It seems your mind has been made up with installing the pan. Good for you. It won't hurt anything, but if you think it will help you, all I could say is that there is a slim possibility it could help. Problem is you have now cut the pan. What happens when the pan leaks? You're back to square #1.
 
You could accomplish the same waterproofing by simply waterproofing the drywall behind the W/H. Honestly, this makes as much sense as building another roof on top of your existing roof, just in case you develop a leak in the existing roof. If you W/H fails, it will most likely just stop working. The second biggest failure is springing a leak in your supply lines, which you will soon find out the pan will do you no good, since water will soak the drywall from the ceiling to the floor. Yes, water heaters sometimes explode, but again, that pan will not help you. Where your pan will help is if you develop a slow leak, and if the water slowly drips out and if the water accumulates within the pan and if it will drip safely away from the drywall. Yep, lots of ifs to consider.

It seems your mind has been made up with installing the pan. Good for you. It won't hurt anything, but if you think it will help you, all I could say is that there is a slim possibility it could help. Problem is you have now cut the pan. What happens when the pan leaks? You're back to square #1.

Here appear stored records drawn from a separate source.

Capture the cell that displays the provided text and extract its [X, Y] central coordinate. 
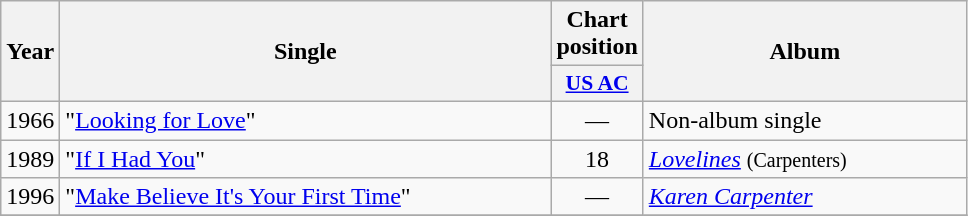
Year [30, 52]
1989 [30, 159]
18 [597, 159]
"If I Had You" [306, 159]
Karen Carpenter [804, 197]
Single [306, 52]
"Make Believe It's Your First Time" [306, 197]
Chart position [597, 34]
US AC [597, 84]
Non-album single [804, 120]
Lovelines (Carpenters) [804, 159]
Album [804, 52]
"Looking for Love" [306, 120]
1966 [30, 120]
1996 [30, 197]
Return [X, Y] of the center of cell containing provided text 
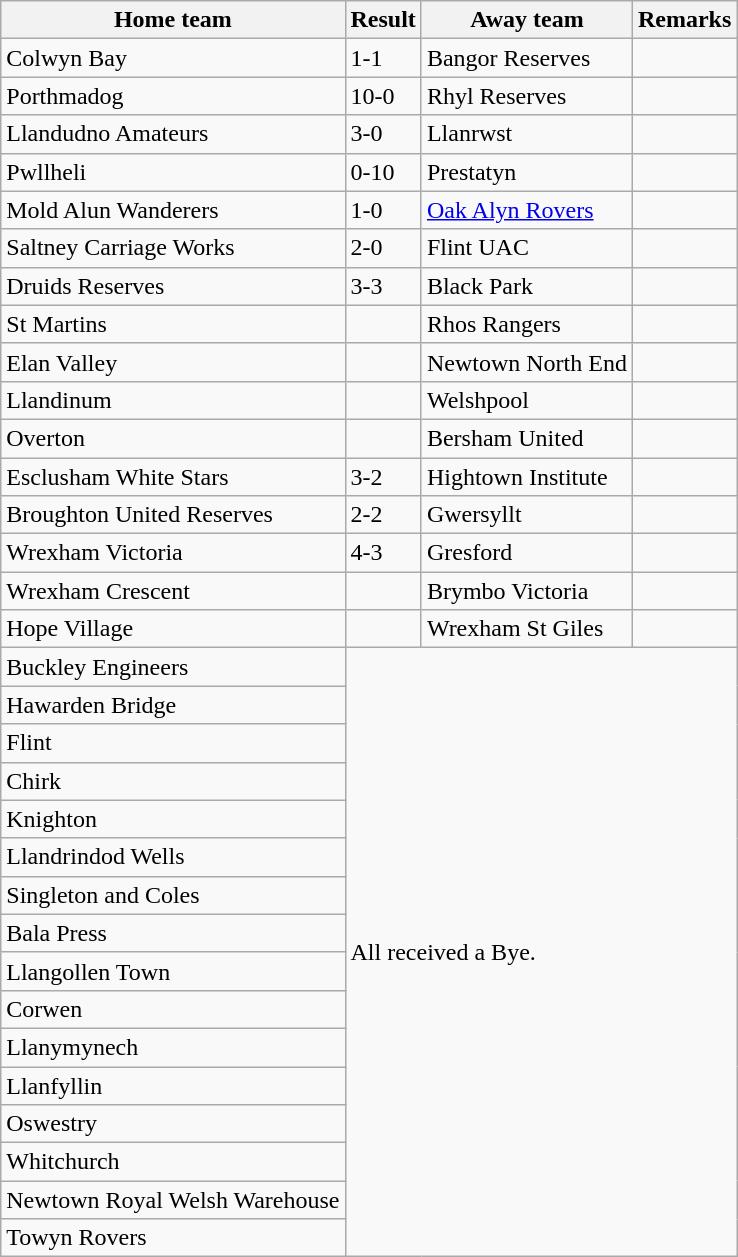
Buckley Engineers [173, 667]
1-0 [383, 210]
Rhyl Reserves [526, 96]
Flint UAC [526, 248]
Knighton [173, 819]
2-0 [383, 248]
Llandrindod Wells [173, 857]
Rhos Rangers [526, 324]
Result [383, 20]
Newtown North End [526, 362]
Broughton United Reserves [173, 515]
Black Park [526, 286]
Bala Press [173, 933]
Llandinum [173, 400]
Hope Village [173, 629]
Away team [526, 20]
Pwllheli [173, 172]
4-3 [383, 553]
1-1 [383, 58]
Prestatyn [526, 172]
Bersham United [526, 438]
Hightown Institute [526, 477]
Gwersyllt [526, 515]
3-3 [383, 286]
Overton [173, 438]
Wrexham St Giles [526, 629]
Mold Alun Wanderers [173, 210]
Welshpool [526, 400]
Chirk [173, 781]
Hawarden Bridge [173, 705]
Saltney Carriage Works [173, 248]
Elan Valley [173, 362]
Llandudno Amateurs [173, 134]
Oswestry [173, 1124]
Whitchurch [173, 1162]
Esclusham White Stars [173, 477]
Brymbo Victoria [526, 591]
Llanymynech [173, 1047]
St Martins [173, 324]
Druids Reserves [173, 286]
Oak Alyn Rovers [526, 210]
2-2 [383, 515]
10-0 [383, 96]
Home team [173, 20]
Bangor Reserves [526, 58]
All received a Bye. [541, 952]
Wrexham Crescent [173, 591]
Flint [173, 743]
Newtown Royal Welsh Warehouse [173, 1200]
Singleton and Coles [173, 895]
Gresford [526, 553]
Colwyn Bay [173, 58]
Towyn Rovers [173, 1238]
Corwen [173, 1009]
Wrexham Victoria [173, 553]
Llanfyllin [173, 1085]
Llanrwst [526, 134]
Llangollen Town [173, 971]
Remarks [684, 20]
Porthmadog [173, 96]
0-10 [383, 172]
3-0 [383, 134]
3-2 [383, 477]
Pinpoint the cell where the given text exists, returning its (X, Y) midpoint coordinate. 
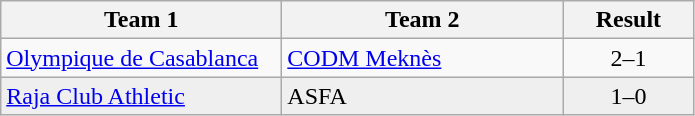
CODM Meknès (422, 58)
Team 1 (142, 20)
2–1 (628, 58)
Team 2 (422, 20)
Result (628, 20)
ASFA (422, 96)
1–0 (628, 96)
Raja Club Athletic (142, 96)
Olympique de Casablanca (142, 58)
Search for the cell housing the specified text and yield its (x, y) center coordinate. 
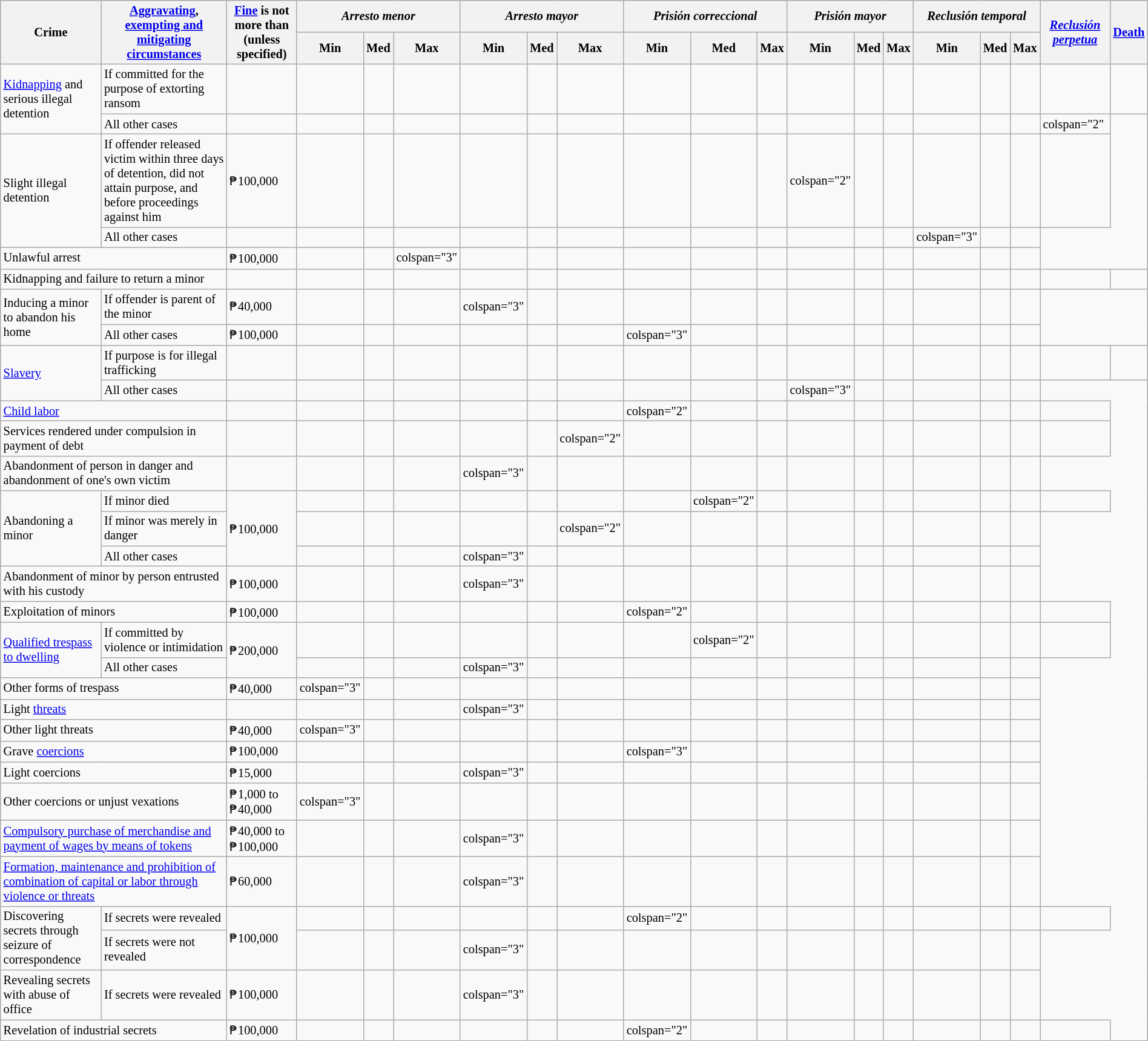
Death (1129, 32)
Abandoning a minor (51, 529)
Exploitation of minors (114, 612)
Other forms of trespass (114, 689)
If purpose is for illegal trafficking (164, 363)
Abandonment of person in danger and abandonment of one's own victim (114, 473)
If minor was merely in danger (164, 529)
Kidnapping and serious illegal detention (51, 99)
₱200,000 (262, 650)
If committed for the purpose of extorting ransom (164, 89)
Compulsory purchase of merchandise and payment of wages by means of tokens (114, 839)
Arresto mayor (542, 16)
Reclusión perpetua (1075, 32)
₱1,000 to ₱40,000 (262, 802)
Other coercions or unjust vexations (114, 802)
₱40,000 to ₱100,000 (262, 839)
Prisión correccional (705, 16)
Child labor (114, 411)
Formation, maintenance and prohibition of combination of capital or labor through violence or threats (114, 882)
Abandonment of minor by person entrusted with his custody (114, 584)
Crime (51, 32)
Revealing secrets with abuse of office (51, 995)
Services rendered under compulsion in payment of debt (114, 438)
Light coercions (114, 773)
If offender is parent of the minor (164, 306)
Reclusión temporal (977, 16)
Slight illegal detention (51, 190)
Unlawful arrest (114, 258)
₱60,000 (262, 882)
Other light threats (114, 730)
Revelation of industrial secrets (114, 1031)
Arresto menor (378, 16)
Inducing a minor to abandon his home (51, 317)
If secrets were not revealed (164, 951)
Fine is not more than (unless specified) (262, 32)
If offender released victim within three days of detention, did not attain purpose, and before proceedings against him (164, 180)
Discovering secrets through seizure of correspondence (51, 939)
₱15,000 (262, 773)
Kidnapping and failure to return a minor (114, 279)
Grave coercions (114, 752)
Prisión mayor (850, 16)
If committed by violence or intimidation (164, 640)
Light threats (114, 710)
If minor died (164, 501)
Qualified trespass to dwelling (51, 650)
Aggravating, exempting and mitigating circumstances (164, 32)
Slavery (51, 373)
Return the (x, y) coordinate for the center point of the cell that contains the specified text.  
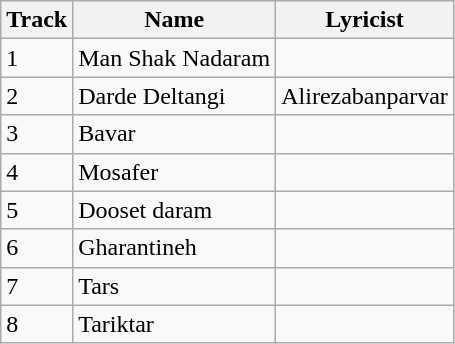
Darde Deltangi (174, 96)
4 (37, 172)
Mosafer (174, 172)
2 (37, 96)
7 (37, 286)
Tariktar (174, 324)
Alirezabanparvar (365, 96)
Gharantineh (174, 248)
Man Shak Nadaram (174, 58)
1 (37, 58)
Name (174, 20)
Tars (174, 286)
Lyricist (365, 20)
Dooset daram (174, 210)
6 (37, 248)
3 (37, 134)
5 (37, 210)
Track (37, 20)
8 (37, 324)
Bavar (174, 134)
Locate the cell with the specified text and output its [X, Y] center coordinate. 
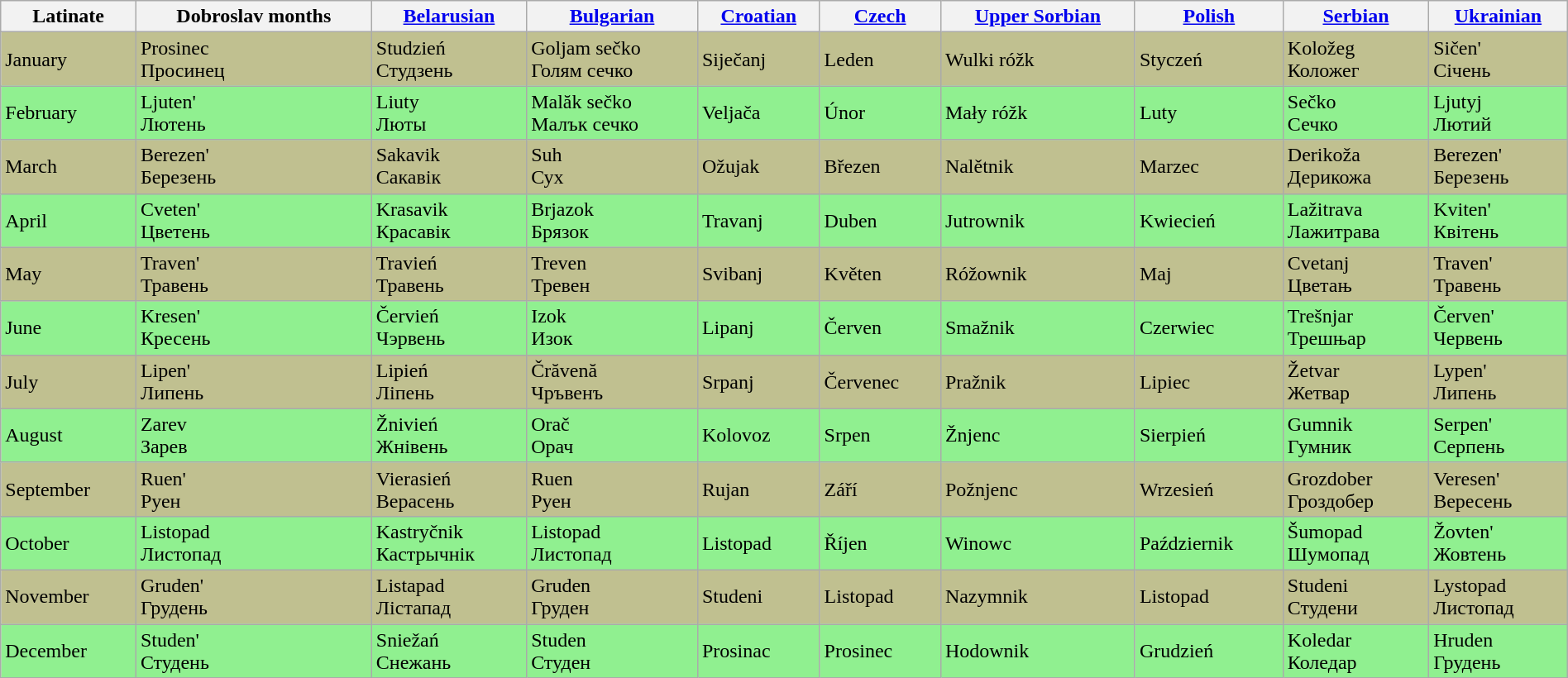
Malăk sečkoМалък сечко [612, 112]
Luty [1209, 112]
TravieńТравень [448, 275]
Travanj [758, 220]
StudeniСтудени [1355, 597]
Smažnik [1037, 327]
GrudenГруден [612, 597]
Svibanj [758, 275]
Prosinec [880, 650]
Czech [880, 17]
Grudzień [1209, 650]
Rujan [758, 490]
Sičen'Січень [1499, 60]
KastryčnikКастрычнік [448, 543]
Maj [1209, 275]
Červenec [880, 382]
LiutyЛюты [448, 112]
Veresen'Вересень [1499, 490]
Gruden'Грудень [253, 597]
February [69, 112]
IzokИзок [612, 327]
Bulgarian [612, 17]
BrjazokБрязок [612, 220]
StudenСтуден [612, 650]
Ljuten'Лютень [253, 112]
April [69, 220]
CvetanjЦветањ [1355, 275]
Únor [880, 112]
Goljam sečkoГолям сечко [612, 60]
Róžownik [1037, 275]
Pražnik [1037, 382]
Studeni [758, 597]
RuenРуен [612, 490]
KoledarКоледар [1355, 650]
Serbian [1355, 17]
October [69, 543]
March [69, 167]
Září [880, 490]
Kresen'Кресень [253, 327]
Jutrownik [1037, 220]
Červen'Червень [1499, 327]
DerikožaДерикожа [1355, 167]
Siječanj [758, 60]
Czerwiec [1209, 327]
Wrzesień [1209, 490]
Serpen'Серпень [1499, 435]
Październik [1209, 543]
Žnjenc [1037, 435]
Leden [880, 60]
Srpanj [758, 382]
Belarusian [448, 17]
Žovten'Жовтень [1499, 543]
Sierpień [1209, 435]
Lipen'Липень [253, 382]
Mały róžk [1037, 112]
GrozdoberГроздобер [1355, 490]
Ožujak [758, 167]
Květen [880, 275]
Dobroslav months [253, 17]
Nazymnik [1037, 597]
Hodownik [1037, 650]
ListapadЛістапад [448, 597]
GumnikГумник [1355, 435]
May [69, 275]
Kwiecień [1209, 220]
Wulki róžk [1037, 60]
Kviten'Квітень [1499, 220]
ČrăvenăЧръвенъ [612, 382]
Nalětnik [1037, 167]
HrudenГрудень [1499, 650]
ŽetvarЖетвар [1355, 382]
Prosinac [758, 650]
December [69, 650]
ŠumopadШумопад [1355, 543]
Latinate [69, 17]
ČervieńЧэрвень [448, 327]
Lipiec [1209, 382]
January [69, 60]
KrasavikКрасавік [448, 220]
Styczeń [1209, 60]
August [69, 435]
November [69, 597]
Winowc [1037, 543]
VierasieńВерасень [448, 490]
Červen [880, 327]
Upper Sorbian [1037, 17]
Lipanj [758, 327]
Říjen [880, 543]
Duben [880, 220]
OračОрач [612, 435]
SečkoСечко [1355, 112]
Srpen [880, 435]
ZarevЗарев [253, 435]
Ukrainian [1499, 17]
Cveten'Цветень [253, 220]
Polish [1209, 17]
July [69, 382]
Lypen'Липень [1499, 382]
June [69, 327]
ProsinecПросинец [253, 60]
Croatian [758, 17]
LjutyjЛютий [1499, 112]
SuhСух [612, 167]
Kolovoz [758, 435]
ŽnivieńЖнівень [448, 435]
TrevenТревен [612, 275]
SniežańСнежань [448, 650]
Požnjenc [1037, 490]
TrešnjarТрешњар [1355, 327]
LipieńЛіпень [448, 382]
Marzec [1209, 167]
KoložegКоложег [1355, 60]
LažitravaЛажитрава [1355, 220]
Březen [880, 167]
Ruen'Руен [253, 490]
September [69, 490]
Veljača [758, 112]
StudzieńСтудзень [448, 60]
LystopadЛистопад [1499, 597]
Studen'Студень [253, 650]
SakavikСакавік [448, 167]
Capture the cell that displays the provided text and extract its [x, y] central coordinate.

Hi Havasu, those are all great points. I was simply trying to put my mind at ease based on the comment from the general contractor saying that I need a drain pan there to eliminate a super costly repair if the W/H unit itself leaks. I wasn't really sure the most likely method of failure from a water heater but he made me think it was most likely to fail with a leak.

If I modify the pan, it will only be on the very front part that would overhang beyond the flat surface it is sitting on. The rest of the pan would be stock so only a manufacturer defect would cause a leak back into the wall.

I appreciate all your advice. Do you think its possible for me to get the water heater to go up 1/4 inch without damaging anything? Not sure the safest way to lift it up though.
 
It's going to be a tough job. All I could think of is to loosen the earthquake straps, then use a 2x4 as a prybar from under it, and work slowly and carefully. The W/H's don't like to be lifted from any single point, so do it carefully.
 
It's going to be a tough job. All I could think of is to loosen the earthquake straps, then use a 2x4 as a prybar from under it, and work slowly and carefully. The W/H's don't like to be lifted from any single point, so do it carefully.

Ok thank you so much for the advice!